The Ikhshids of Sogdia, with their capital at Samarkand, are well attested during and after the Muslim conquest of Transoxiana. The line survived into Abbasid times, although by then its seat was in Istikhan. Among the most notable and energetic of the Soghdian kings was Gurak, who in 710 overthrew his predecessor Tarkhun and for almost thirty years, through shifting alliances, managed to preserve a precarious autonomy between the expanding Umayyad Caliphate and the Türgesh khaganate.

Also, The ruler of Kāš (Kashgar) in the late 8th century, according to the Middle Persian Manichean text Mahrnāmag (Müller, lines 75-76), was called xšy∂ (‘ruler’ in Sogdian), with the title “Head of Auditors” and the name lyfwtwšy, which is possibly Chinese.

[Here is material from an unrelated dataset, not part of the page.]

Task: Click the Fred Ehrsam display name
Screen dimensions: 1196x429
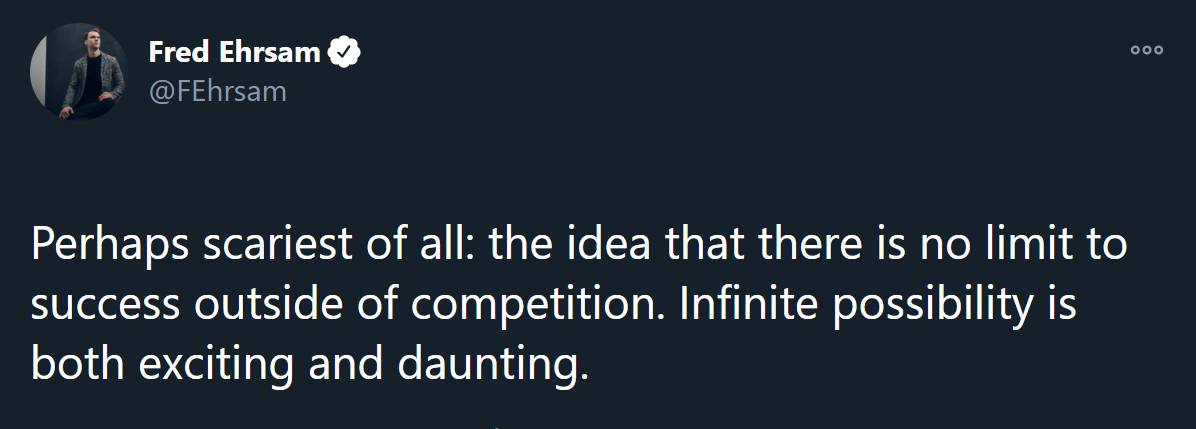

In the early 3rd century, Kashgar became a major power center in the "Western Regions". However, by the mid-3rd century, as per an inscription by Shapur I, Kashgar was likely the easternmost point of the Persian Sasanian Empire.

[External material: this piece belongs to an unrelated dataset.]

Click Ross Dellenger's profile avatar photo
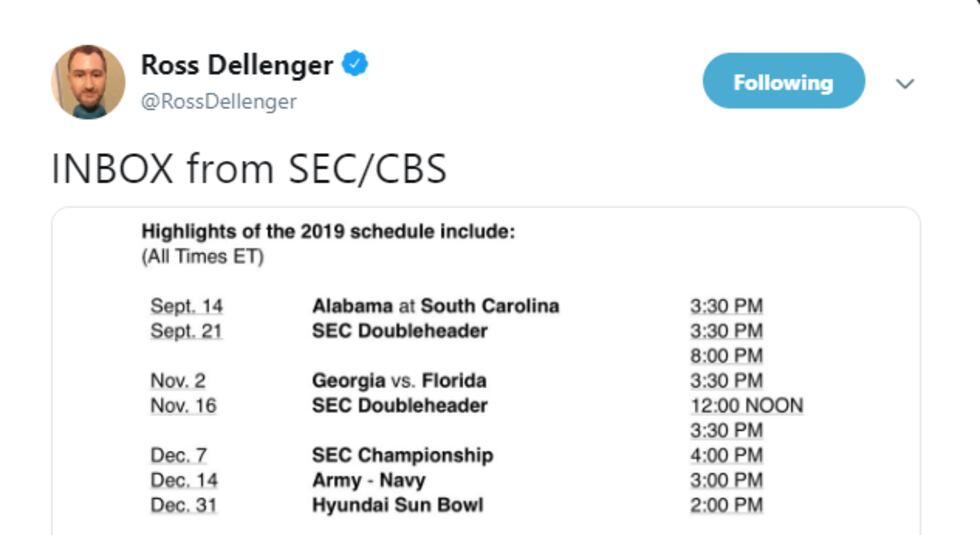The width and height of the screenshot is (980, 535). point(88,82)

The Arab authors report that the title was also used by the ruler of the Principality of Farghana during the same period: Ibn al-Athir reports that it was the ikhshid of Ferghana who called upon the Chinese for aid against the Arabs, resulting in the Battle of Talas.

The title's prestige in Central Asia remained high as late as the 10th century, when it was adopted by the Turkic commander and ruler of Egypt Muhammad ibn Tughj, whose grandfather had come from Ferghana. After his title the short-lived Egyptian dynasty founded by Muhammad al-Ikhshid is known as the Ikhshidid dynasty.